The former Dynegy Inc. tax executive Jamie Olis’ sentence was re-sentenced Friday to six years in prison, down from the initial 24 years, according to Bloomberg.
The original sentence was tossed out by a Federal appeals court, which ruled that Judge Sim Lake — who also presided over the trial of Ken Lay and Jeff Skilling — had miscalculated the amount of money investors were assumed to have lost because of the deal in which Olis was involved.
In June 2003, Olis and his former boss, Gene Shannon Foster, and a former Dynegy accountant, Helen Christine Sharkey, were charged with improperly inflating the company’s cash flow through a sham natural-gas transaction.

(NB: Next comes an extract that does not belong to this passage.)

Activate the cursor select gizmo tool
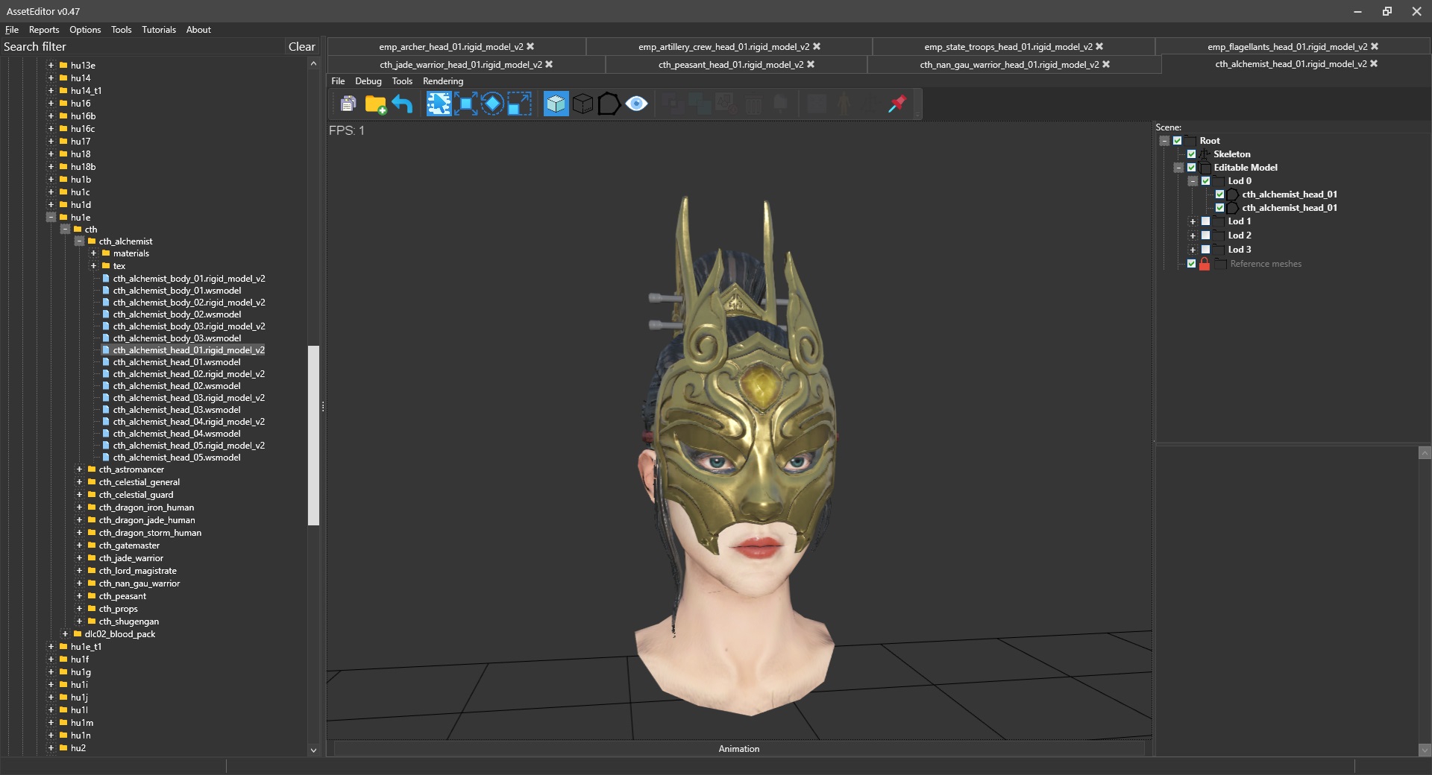The width and height of the screenshot is (1432, 775). pos(439,104)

Foster and Sharkey each pleaded guilty to one count of conspiracy that August, but Olis decided to take his chances at trial — and wound up with the 24-year sentence.
Bloomberg pointed out that Lake — who sentenced Olis both times — agreed with Olis’s lawyer, David Gerger, that his client didn’t deserve the same sentence as those of top executives who engaged in major frauds that led to bankruptcy because Olis did not profit from his crimes or destroy the company.
When Olis was initially sentenced — the longest for a while-collar crime at the time — he had an infant daughter. Under that sentence, he wouldn’t have seen his daughter outside of prison until she was a young woman well past college age.
“I take no pleasure in sentencing you to 292 months,” Lake reportedly said when he initially sentenced Olis. “Sometimes good people commit bad acts, and that’s what happened in this case.”